Friday, November 25, 2005

REPORTAGE: OPENING OF DISCOVERING LATIN AMERICA FILM FESTIVAL

CHELSEA CINEMA, LONDON, 24/11

Jorgito-y-Malu1
Jorgito & Malu in Viva Cuba

The Discovering Latin America Film Festical arrived at its fourth edition last night with an emotional opening speech by Yos Rivas, one of the co-founders of the organisation (DLA) that not only acts in the film arena, but in other cultural and intellectual spheres as well and applies any revenue from their events into projects across Latin America. Peru is the beneficiary this year. DLA has raised £30,000 in its three and a half years of existence.

The film chosen for the opening was Juan Carlos Cremata's Viva Cuba (2005), a humorous road movie starred by two children. A realist piece on the surface, it draws on elements of the African heritage of the country and sprinkles the narrative with visual puns that are reminiscent of Latin American children's TV. Although a bit too cute at points, the overall tenderness won the audience over.
The story is very simple: Malu and Jorgito (played by eponymous actors) are best friends, kind of childhood sweethearts living in a neighbourhood of Havana. Their respective mothers don't like each other very much. Malu's mother (Larisa Vega Alamar), a petit borgeoise, does not approve of her tomboyish daughter hanging out with Jorgito's gang. But the children love each other and even bury a box with a promise they will remain friends forever.

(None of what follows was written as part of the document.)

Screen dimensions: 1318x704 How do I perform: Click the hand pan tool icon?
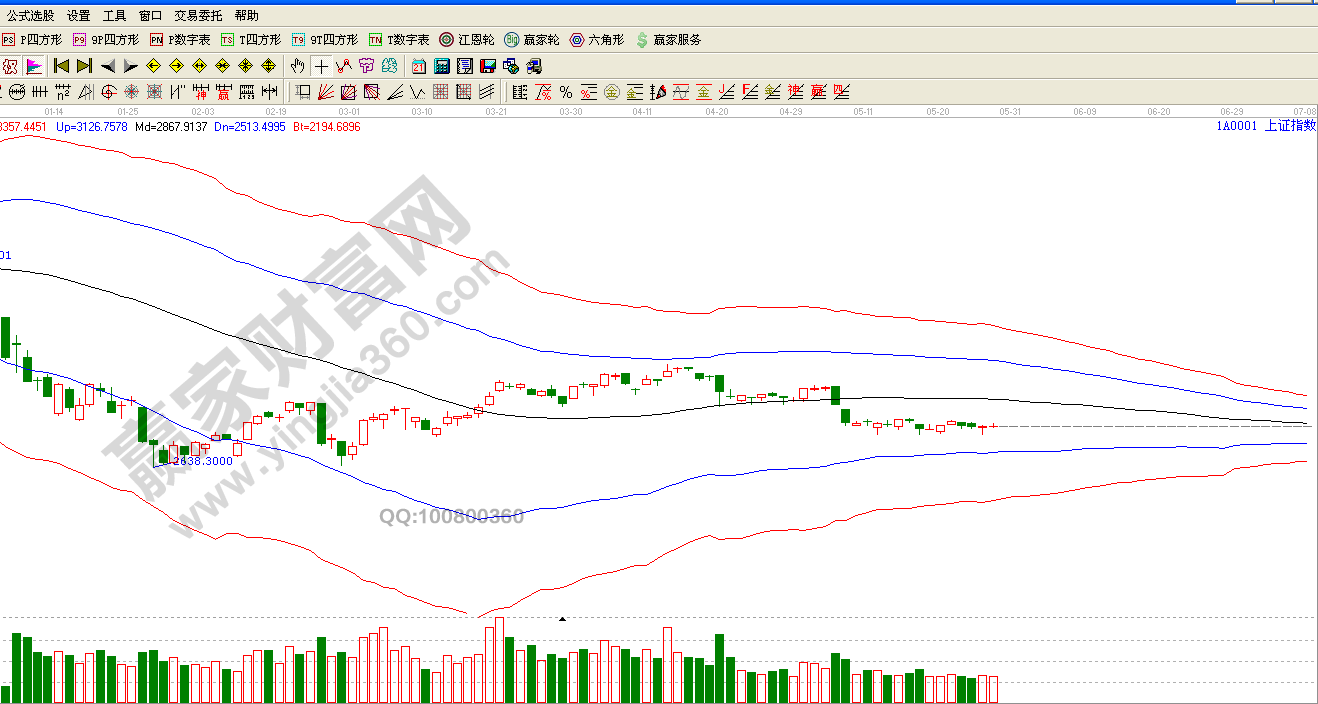(297, 67)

When Malu discovers her mother is planning to take her abroad to live with a foreign lover she's constantly on the phone with, she runs away in the company of Jorgito and the duo start on a road trip to Malu's father's lighthouse in the farthest corner of the island, Punta de Maisi. Their journey turns out to be a discovery of friendship with the typical adventures involved, but it is also a love poem to one's land and roots. Malu doesn't want to leave Cuba, her friends and her school. And why would she? Her life is surrounded by so much sweetness that it makes you wish you could have a childhood like that. She even uses the word comrade at one point when she asks a cave explorer not to turn her in (the duo become national news while on the run), which drew laughter from the audience.

But Cremata is not interested in complex 'adult' politicking as it becomes very clear at the end. Viva Cuba is an ode to the sincerity of children's feelings, their view of the world around them and how much wiser than adults they can be. Never patronising, Viva Cuba treats children as they should be treated: as sensitive, creative and imaginative beings who are much more intelligent than we credit them for.